Selon Ioneer, la frénésie pour diversifier l'offre de lithium n'implique pas pour autant le sacrifice du vivant.
"Nous sommes convaincus que la mine et Tiehm's buckwheat peuvent coexister", insiste M. Rowe, qui parle uniquement d'"impact indirect" sur la fleur.
Ioneer devrait détruire graduellement 22% de l'habitat de la plante et prévoit plusieurs mesures, dont des rideaux anti-poussière, pour bloquer les nuages de terre soulevés par les camions nécessaires à l'exploitation.
L'entreprise a également effectué 2,5 millions de dollars de recherches sur la fleur, qu'elle cultive en serre et espère replanter sur place.
"Ils maquillent l'extinction avec du greenwashing", juge M. Donnelly. "Ils disent qu'ils vont sauver cette plante, alors qu'en réalité ils vont l'envoyer à sa perte."
Le militant s'insurge contre la future carrière, plus profonde que la taille de l'Empire State Building, et la poussière engendrée par le trafic de camions, susceptible de limiter la photosynthèse des fleurs et nuire aux insectes qui les pollinisent.
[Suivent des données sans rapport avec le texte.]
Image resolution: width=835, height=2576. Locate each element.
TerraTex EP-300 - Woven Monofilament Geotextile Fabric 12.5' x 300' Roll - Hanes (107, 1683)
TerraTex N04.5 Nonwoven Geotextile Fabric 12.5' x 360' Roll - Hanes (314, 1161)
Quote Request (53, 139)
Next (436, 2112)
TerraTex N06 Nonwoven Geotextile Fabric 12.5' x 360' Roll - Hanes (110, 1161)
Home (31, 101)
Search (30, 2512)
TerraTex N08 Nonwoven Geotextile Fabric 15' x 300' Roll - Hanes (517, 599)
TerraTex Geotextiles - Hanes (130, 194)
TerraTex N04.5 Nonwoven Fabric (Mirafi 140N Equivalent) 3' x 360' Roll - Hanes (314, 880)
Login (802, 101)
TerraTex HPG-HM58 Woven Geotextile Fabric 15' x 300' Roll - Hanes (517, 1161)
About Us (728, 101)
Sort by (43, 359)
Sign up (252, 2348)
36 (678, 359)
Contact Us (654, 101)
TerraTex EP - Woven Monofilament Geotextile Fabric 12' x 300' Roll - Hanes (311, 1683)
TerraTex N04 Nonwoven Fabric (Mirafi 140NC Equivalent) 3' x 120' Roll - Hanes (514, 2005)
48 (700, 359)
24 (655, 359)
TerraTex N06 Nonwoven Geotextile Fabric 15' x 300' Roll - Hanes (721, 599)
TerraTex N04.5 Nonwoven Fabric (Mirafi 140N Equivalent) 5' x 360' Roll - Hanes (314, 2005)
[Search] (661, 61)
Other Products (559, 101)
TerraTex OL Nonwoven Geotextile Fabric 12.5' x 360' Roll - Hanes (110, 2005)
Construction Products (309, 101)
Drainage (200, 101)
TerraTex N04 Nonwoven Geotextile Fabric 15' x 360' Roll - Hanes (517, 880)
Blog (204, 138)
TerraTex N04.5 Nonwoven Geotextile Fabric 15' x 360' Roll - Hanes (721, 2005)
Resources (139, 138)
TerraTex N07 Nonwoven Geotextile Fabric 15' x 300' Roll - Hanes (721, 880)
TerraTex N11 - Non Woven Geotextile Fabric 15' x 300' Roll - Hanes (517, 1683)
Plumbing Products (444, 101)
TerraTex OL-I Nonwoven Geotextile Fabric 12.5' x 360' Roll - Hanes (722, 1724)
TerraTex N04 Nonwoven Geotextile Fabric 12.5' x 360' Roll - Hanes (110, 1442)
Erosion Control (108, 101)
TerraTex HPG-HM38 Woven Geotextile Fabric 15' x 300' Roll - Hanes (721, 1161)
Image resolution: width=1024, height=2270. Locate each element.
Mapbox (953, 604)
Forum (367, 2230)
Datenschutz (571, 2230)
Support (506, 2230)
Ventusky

Son association voudrait que la mine s'éloigne d'au moins 1,6 kilomètre des fleurs. Voire que le projet soit annulé, pour privilégier d'autres gisements de lithium moins problématiques: le Nevada, Etat clé pour le futur du pays, en compte une centaine.
"Ce n'est pas aussi simple que de dire qu'on peut juste traverser la route pour creuser ailleurs", rétorque M. Rowe, rappelant avoir investi 170 millions de dollars depuis 2016 pour démontrer la faisabilité de sa mine. "Beaucoup de ces autres gisements n'ont pas autant de travail derrière, ils ne constituent donc pas une alternative viable."
Le ministère de l'Energie a déjà promis de prêter 700 millions de dollars à Ioneer, à condition que son étude d'impact environnemental soit jugée concluante.
L'entreprise espère débuter la production vers la fin 2027. Mais le Center for Biodiversity promet de contester le projet en justice.
Pour M. Donnelly, l'affaire dépasse largement le destin d'une fleur isolée du Nevada. Car un million d'espèces dans le monde sont menacées de disparition, selon les Nations Unies.
"La biodiversité nous donne de l'air pur, de l'eau propre et de la nourriture", explique le militant. "Si nous résolvons la crise climatique mais que, ce faisant, nous menons tout vers l'extinction, nous perdrons quand même notre monde."